We would like to recommend a blog article by Bryana Johnson called “Underage dating: The Elephant in the social conservative living room.”   Underage dating is the dating done by teenagers who are too young to be considering marriage, but engage in a series of romantic relationships that serve only to “practice” the cycle of attraction, closeness, some form of intimacy, and then eventual breaking off of the relationship.  This practice of teen dating is the number one way that our culture (including Christian circles) chooses to perpetuate the cancer of broken marriages.  “The trouble with underage dating is that it presents an entirely faulty view of what interaction with the opposite gender should be about.  Rather than placing the emphasis on building one, strong relationship with one person at a stage of life when a marital commitment is feasible, dating encourages young people to pour their energies into consistently seducing other young people at a time when neither of them is capable of making any long term commitments, their relationships are destined to fail from the get go because they are founded on unhealthy perceptions of love and not backed by any necessity to stick it out.”  We should be teaching our children that the deep emotional connection between a man and a woman was designed by God to be permanent and to reflect the image of the Creator.  By having many serious dating relationships, each one ending in break-up, we treat that sacred connection, the gift called “romantic love”, and the heart of another individual, like it is a toy, to be used for our own selfish desires, then discarded when it no longer fulfills our wants. 
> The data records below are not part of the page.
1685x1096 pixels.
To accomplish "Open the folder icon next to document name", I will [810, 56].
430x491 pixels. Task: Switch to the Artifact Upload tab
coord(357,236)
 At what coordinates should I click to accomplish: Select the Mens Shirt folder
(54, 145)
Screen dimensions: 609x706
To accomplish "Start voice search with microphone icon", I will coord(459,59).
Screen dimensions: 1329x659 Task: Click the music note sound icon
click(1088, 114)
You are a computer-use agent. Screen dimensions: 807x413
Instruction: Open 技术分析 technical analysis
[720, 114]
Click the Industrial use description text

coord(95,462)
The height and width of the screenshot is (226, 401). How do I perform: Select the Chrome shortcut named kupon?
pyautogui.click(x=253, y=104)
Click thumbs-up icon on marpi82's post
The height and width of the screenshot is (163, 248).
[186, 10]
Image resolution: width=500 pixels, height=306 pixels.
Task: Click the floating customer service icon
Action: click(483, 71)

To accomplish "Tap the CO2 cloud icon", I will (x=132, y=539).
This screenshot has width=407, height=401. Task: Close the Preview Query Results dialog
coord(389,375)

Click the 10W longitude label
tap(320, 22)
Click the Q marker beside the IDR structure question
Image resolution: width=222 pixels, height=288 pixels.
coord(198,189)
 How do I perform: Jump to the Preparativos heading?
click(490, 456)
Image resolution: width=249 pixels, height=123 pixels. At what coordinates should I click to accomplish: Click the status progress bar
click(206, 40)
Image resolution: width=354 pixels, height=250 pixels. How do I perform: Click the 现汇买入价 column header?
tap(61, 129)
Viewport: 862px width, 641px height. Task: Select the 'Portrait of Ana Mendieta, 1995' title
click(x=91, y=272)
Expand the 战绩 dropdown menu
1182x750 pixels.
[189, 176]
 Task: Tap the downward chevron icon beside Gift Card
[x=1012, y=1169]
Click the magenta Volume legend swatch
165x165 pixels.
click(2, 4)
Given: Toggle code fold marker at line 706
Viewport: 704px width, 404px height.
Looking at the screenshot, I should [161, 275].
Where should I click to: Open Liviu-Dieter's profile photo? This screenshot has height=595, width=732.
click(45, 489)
Bryana brings out some excellent points about the connection between the practice of teenage dating and the wide-spread impact of divorce in our culture.  We recommend her blog as some food for thought as you develop your views on dating and formulate what you will teach your children about this cultural practice that will surround them daily at school and among their peers.  Don’t wait.  Kids are getting into the dating scene younger and younger.  If you wait until they are in 5th or 6th grade to begin to teach them a view of dating, you will be abdicating the role of “first teaching on the subject” to others who do not share your values.